As the project has come to an end, reflections about how we worked together, what was successful and what wasn’t, were hugely valuable. On my side of things, what stood out was permissions and access to material when researching or creating new works. We’ve come along away in only ten years. When I first started in production, making TV commercials, we’d have library music on CD’s and write to the agencies to confirm any usage. Now, there is just so much at our fingertips we’re surprised when someone tells us you can only look but not touch – namely, google images.
On the Tally Ho project, we’ve used some great imagery in our exhibition and film from individuals and in particular the Finchley Society Archives. Interesting to note was how we all reacted differently to material used in the real, physicality of an exhibition in an actual venue that would come down after a month. To a film that would sit online – for how long? Perhaps shared on other platforms – where? Could it’s route be traceable – how? I’m no copyright expert but I know that we are all asking these new questions because the old laws don’t apply to the way we live. To the heightened access we now have.

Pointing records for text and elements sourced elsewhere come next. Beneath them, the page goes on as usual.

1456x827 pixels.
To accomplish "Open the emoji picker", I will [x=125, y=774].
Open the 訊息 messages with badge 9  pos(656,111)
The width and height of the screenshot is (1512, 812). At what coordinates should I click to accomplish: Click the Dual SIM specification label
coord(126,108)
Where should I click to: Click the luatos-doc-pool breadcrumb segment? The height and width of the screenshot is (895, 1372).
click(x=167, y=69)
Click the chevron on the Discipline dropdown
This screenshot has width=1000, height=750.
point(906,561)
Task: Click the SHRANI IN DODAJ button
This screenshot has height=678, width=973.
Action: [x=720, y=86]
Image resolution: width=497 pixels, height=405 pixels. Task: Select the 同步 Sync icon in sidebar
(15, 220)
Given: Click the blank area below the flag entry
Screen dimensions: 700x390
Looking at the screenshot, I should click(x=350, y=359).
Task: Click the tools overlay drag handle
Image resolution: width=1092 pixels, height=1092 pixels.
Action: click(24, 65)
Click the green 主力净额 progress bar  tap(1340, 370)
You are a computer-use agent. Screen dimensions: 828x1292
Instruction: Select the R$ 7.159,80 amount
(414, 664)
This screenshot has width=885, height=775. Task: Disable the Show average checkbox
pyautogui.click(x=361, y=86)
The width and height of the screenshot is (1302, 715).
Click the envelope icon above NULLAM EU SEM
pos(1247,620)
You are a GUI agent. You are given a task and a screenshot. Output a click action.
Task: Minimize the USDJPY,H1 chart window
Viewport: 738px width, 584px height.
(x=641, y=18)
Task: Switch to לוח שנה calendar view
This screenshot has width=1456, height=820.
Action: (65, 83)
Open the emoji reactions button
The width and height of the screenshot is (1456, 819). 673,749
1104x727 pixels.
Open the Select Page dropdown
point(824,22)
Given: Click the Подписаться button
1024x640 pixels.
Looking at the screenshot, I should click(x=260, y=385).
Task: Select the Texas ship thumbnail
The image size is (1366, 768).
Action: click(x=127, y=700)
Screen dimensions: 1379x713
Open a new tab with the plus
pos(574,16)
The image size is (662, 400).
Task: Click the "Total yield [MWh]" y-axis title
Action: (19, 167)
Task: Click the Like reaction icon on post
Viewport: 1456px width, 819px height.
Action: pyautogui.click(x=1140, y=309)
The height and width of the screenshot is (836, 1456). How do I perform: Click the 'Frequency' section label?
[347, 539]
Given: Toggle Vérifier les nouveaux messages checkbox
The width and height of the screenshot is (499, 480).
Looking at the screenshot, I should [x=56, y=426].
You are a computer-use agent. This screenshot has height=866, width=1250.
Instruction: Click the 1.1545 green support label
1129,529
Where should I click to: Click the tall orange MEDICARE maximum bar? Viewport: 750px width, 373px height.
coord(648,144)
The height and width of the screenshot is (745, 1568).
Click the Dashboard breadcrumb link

Archives and preservation seem to be on all of our radars these days. If we want to do more than appreciate archival contents and share them in new ways as creatives, we must think carefully. A special consideration when working in the heritage sector. You decide if you’re more of a Napster/Metallica or Open Source kind of person.
Some favourite resources…
British Library have released over a million images onto Flickr Commons for anyone to use, remix and repurpose. These images were taken from the pages of 17th, 18th and 19th century books digitised by Microsoft releasing them back into the Public Domain.
The Free Music Archive is an interactive library of high-quality, legal audio downloads. Radio has always offered the public free access to new music. The Free Music Archive is a continuation of that purpose, designed for the age of the internet.
Own-it offers intellectual property (IP) advice, information and learning resources for the creative sector.